§ **练习目标**: 请逐字复制下列条目中从含有"Where should I"的那一行起直到条目末尾的各行，首尾两行都包括在内。

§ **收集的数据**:

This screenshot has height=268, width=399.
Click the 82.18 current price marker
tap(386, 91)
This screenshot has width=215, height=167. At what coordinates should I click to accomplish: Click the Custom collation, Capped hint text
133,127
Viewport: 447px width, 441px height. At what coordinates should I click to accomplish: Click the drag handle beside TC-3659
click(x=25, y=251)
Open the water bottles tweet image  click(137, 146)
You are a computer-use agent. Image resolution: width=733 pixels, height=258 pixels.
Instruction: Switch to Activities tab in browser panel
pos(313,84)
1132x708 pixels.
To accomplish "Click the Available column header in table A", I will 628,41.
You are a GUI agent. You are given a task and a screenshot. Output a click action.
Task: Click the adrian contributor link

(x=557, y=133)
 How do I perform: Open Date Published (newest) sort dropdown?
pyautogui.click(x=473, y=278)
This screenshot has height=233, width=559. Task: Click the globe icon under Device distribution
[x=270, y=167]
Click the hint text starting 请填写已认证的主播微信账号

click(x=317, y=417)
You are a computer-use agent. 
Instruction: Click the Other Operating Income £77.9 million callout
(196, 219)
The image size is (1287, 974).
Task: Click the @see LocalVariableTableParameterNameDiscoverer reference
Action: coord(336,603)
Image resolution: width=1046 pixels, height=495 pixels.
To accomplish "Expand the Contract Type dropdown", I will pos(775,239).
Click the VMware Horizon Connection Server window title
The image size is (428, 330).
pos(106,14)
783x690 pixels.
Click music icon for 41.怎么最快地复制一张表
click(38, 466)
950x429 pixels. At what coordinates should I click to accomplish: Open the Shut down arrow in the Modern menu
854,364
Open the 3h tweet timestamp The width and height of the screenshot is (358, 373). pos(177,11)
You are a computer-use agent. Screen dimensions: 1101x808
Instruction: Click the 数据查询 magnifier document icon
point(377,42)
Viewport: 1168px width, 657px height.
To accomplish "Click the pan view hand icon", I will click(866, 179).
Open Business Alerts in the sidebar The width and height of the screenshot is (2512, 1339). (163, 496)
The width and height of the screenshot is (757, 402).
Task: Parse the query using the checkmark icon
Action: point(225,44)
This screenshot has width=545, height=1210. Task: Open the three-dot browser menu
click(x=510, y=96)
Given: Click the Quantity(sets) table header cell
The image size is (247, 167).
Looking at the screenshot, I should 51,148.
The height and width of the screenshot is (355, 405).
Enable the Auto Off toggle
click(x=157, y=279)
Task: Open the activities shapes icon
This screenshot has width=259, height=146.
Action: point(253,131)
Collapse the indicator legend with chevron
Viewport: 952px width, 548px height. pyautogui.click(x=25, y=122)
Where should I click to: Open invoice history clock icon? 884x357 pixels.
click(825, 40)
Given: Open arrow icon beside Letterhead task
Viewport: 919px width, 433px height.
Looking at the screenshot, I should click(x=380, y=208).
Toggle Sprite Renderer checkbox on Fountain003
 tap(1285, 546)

§ **参考答案**:
Where should I click to: Open invoice history clock icon? 884x357 pixels.
click(825, 40)
Given: Open arrow icon beside Letterhead task
Viewport: 919px width, 433px height.
Looking at the screenshot, I should click(x=380, y=208).
Toggle Sprite Renderer checkbox on Fountain003
 tap(1285, 546)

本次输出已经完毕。